In an interview Friday, Congressman Andy Levin, D-Mich., said Zeldin’s obsession with the timing of the bill is “a very strange thing.”
“What’s happened in the timing is that Donald Trump, through [Secretary of State Mike] Pompeo, has gone against not only Obama policy, but the policy of the United States since 1978,” Levin said. “Those of us who love Israel and love our Palestinian neighbors want everyone to be able to live in peace together [and] know that we need to get a two-state solution right away.”
The resolution’s author, Representative Alan Lowenthal, D-Calif., said Friday the bill states facts that have been true for decades, reiterating support of the two-state policy. One of those facts, he said, is that the only way to secure Israel as a Jewish, democratic state is with American support.
“Why should Congress speak out now, or in this way? When peace appears most remote, our voices become more critical, not less,” Lowenthal said.
After the resolution passed, Lowenthal posted on Twitter that he was proud to see the resolution pass in a bipartisan way.
“We took a stand for a just peace which safeguards human rights and security, and stands against unilateral annexation and settlement expansion,” Lowenthal wrote.
Four Democrats dissented from their party’s position, including Congresswoman Rashida Tlaib of Michigan, who voiced her opposition during debate on the House floor. The three other members voting no on the resolution were the remainder of a group of freshman lawmakers dubbed “the squad” – Representatives Alexandria Ocasio-Cortez, Ilhan Omar and Ayanna Pressley.
Tlaib said Israel had made a two-state solution impossible and that its nation-state law was preventative to a two-state solution, giving only Jewish people there the right to self-determination and eliminating the political rights of Palestinians. A one-state solution was a more realistic goal for both nations, she said.
“Separate but equal didn’t work in our country and I can’t see it possible in other countries. Given our nation’s history of segregation, we should recognize when such injustices are occurring,” Tlaib said.
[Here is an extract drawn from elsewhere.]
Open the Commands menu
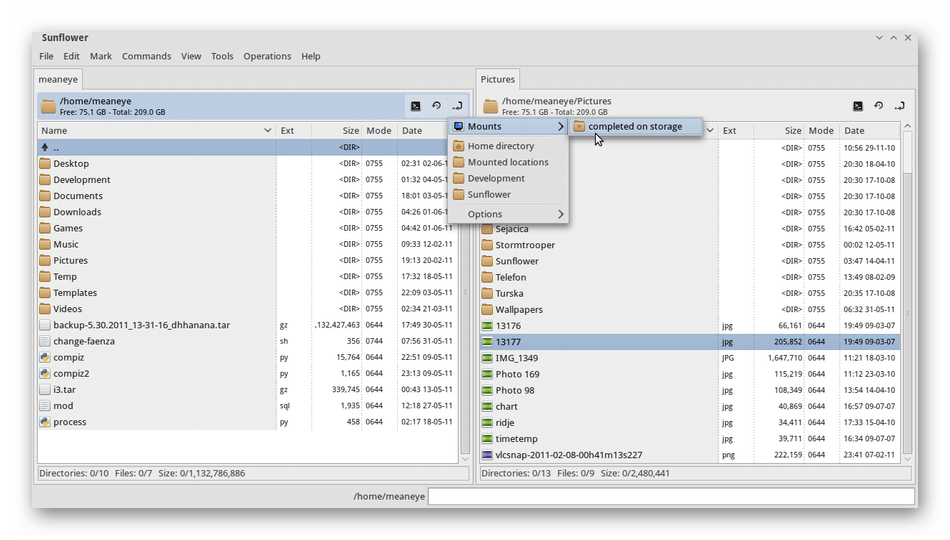Screen dimensions: 950x540 coord(146,56)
Levin, speaking about Tlaib’s position Friday, said while he would like to see a one-state solution to the conflict as she suggested, he thought the idea was impractical.
“To me, the real energy behind a one-state solution is either from greater Israeli people, who would truly create an apartheid state if it was one-state with a majority Palestinian population without full rights, or they would end a democratic, Jewish state of Israel,” he said. “None of that is acceptable to me. I want a Jewish and democratic Israel, side-by-side with a democratic Palestine and as hard as it is, we have to fight for it.”
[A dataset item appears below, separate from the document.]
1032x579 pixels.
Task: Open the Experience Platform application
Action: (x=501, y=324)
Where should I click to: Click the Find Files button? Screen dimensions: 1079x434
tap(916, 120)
Levin spoke on the House floor Friday about a recent trip he had taken to Israel and also told the story of his journey during a House Rules Committee hearing on the bill Wednesday. He said he had gone to Israel to explore if a two-state solution was even still possible.
“I came back heartened that yes, it absolutely is,” he said. “That there is still, with equal swaps – equal both in the sense of their size and the quality of the land – we could still have 90% of Jews beyond the green line in Israel, preserve a strong, continuous Palestinian state and achieve lasting peace. … It’s going to require a change in government in all three places, in Israel, Palestine and the United States.”